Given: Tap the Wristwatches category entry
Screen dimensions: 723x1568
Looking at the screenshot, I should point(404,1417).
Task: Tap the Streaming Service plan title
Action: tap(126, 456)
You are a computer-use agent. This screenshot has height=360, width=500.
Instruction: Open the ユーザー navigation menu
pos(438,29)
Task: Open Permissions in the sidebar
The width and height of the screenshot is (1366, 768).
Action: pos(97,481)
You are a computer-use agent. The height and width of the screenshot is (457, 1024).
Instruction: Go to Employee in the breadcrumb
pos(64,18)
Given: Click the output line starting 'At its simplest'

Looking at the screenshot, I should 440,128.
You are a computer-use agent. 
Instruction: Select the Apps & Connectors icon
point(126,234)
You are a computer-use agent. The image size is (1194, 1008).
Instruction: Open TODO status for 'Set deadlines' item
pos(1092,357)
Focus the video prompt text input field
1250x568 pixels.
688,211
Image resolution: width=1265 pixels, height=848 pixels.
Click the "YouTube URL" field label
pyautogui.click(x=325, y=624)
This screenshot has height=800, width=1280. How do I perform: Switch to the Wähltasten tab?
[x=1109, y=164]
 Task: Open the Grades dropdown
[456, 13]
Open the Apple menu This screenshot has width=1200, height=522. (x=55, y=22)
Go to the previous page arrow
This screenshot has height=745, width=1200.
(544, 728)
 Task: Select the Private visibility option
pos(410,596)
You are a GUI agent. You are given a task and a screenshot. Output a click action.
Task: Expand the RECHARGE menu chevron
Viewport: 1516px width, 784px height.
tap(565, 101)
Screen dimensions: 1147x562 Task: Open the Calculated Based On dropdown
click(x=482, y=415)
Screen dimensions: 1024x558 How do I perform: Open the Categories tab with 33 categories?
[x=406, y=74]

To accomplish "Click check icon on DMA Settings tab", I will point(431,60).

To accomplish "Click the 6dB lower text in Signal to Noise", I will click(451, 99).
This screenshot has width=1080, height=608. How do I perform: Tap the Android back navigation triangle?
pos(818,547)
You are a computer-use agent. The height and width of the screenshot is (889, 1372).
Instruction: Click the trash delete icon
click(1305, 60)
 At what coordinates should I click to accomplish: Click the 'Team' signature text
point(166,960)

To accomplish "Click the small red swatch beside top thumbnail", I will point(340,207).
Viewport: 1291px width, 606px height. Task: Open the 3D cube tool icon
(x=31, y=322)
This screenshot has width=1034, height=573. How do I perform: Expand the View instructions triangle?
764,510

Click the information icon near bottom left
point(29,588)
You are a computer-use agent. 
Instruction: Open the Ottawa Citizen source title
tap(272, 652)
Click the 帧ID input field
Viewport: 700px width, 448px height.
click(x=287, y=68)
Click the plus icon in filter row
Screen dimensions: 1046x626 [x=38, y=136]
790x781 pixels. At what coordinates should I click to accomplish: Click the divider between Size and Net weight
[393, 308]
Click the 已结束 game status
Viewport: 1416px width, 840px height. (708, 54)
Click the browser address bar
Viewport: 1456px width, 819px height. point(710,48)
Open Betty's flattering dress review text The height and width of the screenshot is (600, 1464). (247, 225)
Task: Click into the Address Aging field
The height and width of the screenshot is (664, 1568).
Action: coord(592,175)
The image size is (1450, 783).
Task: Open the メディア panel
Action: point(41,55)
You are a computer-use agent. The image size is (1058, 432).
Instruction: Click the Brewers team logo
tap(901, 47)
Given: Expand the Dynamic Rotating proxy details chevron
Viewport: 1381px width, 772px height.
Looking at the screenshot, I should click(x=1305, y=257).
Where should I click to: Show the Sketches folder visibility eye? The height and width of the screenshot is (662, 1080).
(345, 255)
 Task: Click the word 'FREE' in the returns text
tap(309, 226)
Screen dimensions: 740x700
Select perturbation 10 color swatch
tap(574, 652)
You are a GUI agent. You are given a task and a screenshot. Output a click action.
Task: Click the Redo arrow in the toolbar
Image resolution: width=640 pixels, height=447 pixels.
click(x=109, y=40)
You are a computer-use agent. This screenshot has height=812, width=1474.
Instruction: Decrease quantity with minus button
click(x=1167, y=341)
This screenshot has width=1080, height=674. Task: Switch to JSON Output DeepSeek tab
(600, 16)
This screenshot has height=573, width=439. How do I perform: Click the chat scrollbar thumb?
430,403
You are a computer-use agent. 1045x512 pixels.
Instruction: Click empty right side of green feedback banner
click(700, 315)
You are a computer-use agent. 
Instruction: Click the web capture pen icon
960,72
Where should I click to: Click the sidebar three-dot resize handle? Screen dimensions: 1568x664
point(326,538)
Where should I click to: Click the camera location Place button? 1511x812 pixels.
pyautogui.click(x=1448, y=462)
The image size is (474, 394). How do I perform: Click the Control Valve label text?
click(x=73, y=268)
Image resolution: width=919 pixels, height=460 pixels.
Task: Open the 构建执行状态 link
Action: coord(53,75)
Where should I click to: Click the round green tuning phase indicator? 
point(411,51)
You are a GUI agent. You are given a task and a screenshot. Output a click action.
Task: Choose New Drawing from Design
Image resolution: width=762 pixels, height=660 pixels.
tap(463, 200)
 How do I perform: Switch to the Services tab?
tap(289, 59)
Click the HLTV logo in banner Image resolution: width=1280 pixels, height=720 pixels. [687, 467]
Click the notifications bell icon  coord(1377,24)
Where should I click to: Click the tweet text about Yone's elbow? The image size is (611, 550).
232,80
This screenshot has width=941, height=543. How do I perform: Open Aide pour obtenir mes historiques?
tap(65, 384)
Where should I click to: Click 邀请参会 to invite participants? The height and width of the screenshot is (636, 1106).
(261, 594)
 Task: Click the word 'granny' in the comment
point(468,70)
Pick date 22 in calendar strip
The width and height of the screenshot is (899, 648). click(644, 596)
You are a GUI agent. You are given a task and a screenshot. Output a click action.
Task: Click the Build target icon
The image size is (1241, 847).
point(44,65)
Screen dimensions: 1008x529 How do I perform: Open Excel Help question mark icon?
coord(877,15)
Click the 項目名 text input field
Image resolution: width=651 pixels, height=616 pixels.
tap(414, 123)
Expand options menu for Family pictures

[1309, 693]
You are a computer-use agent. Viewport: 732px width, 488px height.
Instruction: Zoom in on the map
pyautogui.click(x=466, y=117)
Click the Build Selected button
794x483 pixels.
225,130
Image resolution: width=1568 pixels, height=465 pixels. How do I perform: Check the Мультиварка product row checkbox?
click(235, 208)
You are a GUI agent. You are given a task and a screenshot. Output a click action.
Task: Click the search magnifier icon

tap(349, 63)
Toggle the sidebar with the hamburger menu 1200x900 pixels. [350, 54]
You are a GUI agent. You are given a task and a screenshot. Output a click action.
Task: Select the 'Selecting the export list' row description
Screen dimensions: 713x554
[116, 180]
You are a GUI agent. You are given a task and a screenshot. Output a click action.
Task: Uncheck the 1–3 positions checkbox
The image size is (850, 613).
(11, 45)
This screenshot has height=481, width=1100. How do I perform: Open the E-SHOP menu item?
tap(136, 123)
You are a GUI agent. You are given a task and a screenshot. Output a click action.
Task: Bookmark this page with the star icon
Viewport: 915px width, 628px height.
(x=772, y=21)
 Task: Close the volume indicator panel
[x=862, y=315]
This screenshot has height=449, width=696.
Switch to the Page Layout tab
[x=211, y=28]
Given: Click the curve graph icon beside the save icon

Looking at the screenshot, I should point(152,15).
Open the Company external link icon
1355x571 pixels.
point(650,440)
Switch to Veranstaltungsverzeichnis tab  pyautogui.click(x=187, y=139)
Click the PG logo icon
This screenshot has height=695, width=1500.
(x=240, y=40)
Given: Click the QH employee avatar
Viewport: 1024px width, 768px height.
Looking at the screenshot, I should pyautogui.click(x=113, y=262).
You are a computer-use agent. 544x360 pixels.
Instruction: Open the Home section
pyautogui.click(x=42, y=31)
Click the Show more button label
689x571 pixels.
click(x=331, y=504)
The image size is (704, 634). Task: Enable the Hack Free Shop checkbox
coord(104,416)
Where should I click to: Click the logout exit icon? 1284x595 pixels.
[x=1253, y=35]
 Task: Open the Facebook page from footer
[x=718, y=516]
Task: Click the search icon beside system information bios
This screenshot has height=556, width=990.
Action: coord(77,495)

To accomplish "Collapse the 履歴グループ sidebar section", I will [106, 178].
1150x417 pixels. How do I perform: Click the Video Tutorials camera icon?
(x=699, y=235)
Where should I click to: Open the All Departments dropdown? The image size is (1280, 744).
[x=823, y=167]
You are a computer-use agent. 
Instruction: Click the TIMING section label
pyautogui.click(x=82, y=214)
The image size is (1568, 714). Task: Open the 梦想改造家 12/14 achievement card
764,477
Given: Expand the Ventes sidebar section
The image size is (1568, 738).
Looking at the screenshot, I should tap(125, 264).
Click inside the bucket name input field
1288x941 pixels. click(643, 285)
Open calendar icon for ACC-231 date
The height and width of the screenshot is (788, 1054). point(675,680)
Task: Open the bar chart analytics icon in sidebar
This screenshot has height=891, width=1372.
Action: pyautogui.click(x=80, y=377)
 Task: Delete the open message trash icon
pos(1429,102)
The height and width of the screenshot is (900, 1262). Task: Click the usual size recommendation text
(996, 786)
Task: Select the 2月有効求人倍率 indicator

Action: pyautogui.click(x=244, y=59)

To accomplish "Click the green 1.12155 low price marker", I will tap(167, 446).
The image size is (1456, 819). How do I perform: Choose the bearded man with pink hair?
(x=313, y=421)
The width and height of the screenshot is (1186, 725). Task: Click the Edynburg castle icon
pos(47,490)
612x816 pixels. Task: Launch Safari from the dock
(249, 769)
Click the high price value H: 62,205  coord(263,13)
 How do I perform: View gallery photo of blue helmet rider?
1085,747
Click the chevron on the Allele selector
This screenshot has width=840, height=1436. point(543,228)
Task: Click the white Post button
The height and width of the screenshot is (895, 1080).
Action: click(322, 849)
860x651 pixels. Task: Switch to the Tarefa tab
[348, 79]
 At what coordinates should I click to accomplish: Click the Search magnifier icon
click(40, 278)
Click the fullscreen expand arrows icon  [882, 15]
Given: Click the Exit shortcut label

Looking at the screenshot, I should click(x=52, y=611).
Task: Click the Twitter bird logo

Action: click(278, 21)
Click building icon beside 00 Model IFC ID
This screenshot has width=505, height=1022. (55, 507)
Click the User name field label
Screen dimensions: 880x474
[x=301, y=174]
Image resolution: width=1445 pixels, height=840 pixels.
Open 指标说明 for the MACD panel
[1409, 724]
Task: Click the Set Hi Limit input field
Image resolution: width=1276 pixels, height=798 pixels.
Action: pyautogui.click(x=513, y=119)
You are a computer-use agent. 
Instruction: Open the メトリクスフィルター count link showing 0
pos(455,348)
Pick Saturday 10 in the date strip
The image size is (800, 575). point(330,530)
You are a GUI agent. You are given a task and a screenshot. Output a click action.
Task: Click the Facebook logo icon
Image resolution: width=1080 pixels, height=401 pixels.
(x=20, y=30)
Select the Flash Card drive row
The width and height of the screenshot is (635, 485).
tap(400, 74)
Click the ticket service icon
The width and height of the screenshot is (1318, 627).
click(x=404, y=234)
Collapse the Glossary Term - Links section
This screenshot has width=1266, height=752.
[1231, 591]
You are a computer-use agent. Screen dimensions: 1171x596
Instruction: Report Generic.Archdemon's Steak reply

***

__Exercise requirements__:
Your answer must be an exact transcription of the lines from the one containing "Click building icon beside 00 Model IFC ID" through the last line of the records above, and nothing else.

__Output below__:
Click building icon beside 00 Model IFC ID
This screenshot has width=505, height=1022. (55, 507)
Click the User name field label
Screen dimensions: 880x474
[x=301, y=174]
Image resolution: width=1445 pixels, height=840 pixels.
Open 指标说明 for the MACD panel
[1409, 724]
Task: Click the Set Hi Limit input field
Image resolution: width=1276 pixels, height=798 pixels.
Action: pyautogui.click(x=513, y=119)
You are a computer-use agent. 
Instruction: Open the メトリクスフィルター count link showing 0
pos(455,348)
Pick Saturday 10 in the date strip
The image size is (800, 575). point(330,530)
You are a GUI agent. You are given a task and a screenshot. Output a click action.
Task: Click the Facebook logo icon
Image resolution: width=1080 pixels, height=401 pixels.
(x=20, y=30)
Select the Flash Card drive row
The width and height of the screenshot is (635, 485).
tap(400, 74)
Click the ticket service icon
The width and height of the screenshot is (1318, 627).
click(x=404, y=234)
Collapse the Glossary Term - Links section
This screenshot has width=1266, height=752.
[1231, 591]
You are a computer-use agent. Screen dimensions: 1171x596
Instruction: Report Generic.Archdemon's Steak reply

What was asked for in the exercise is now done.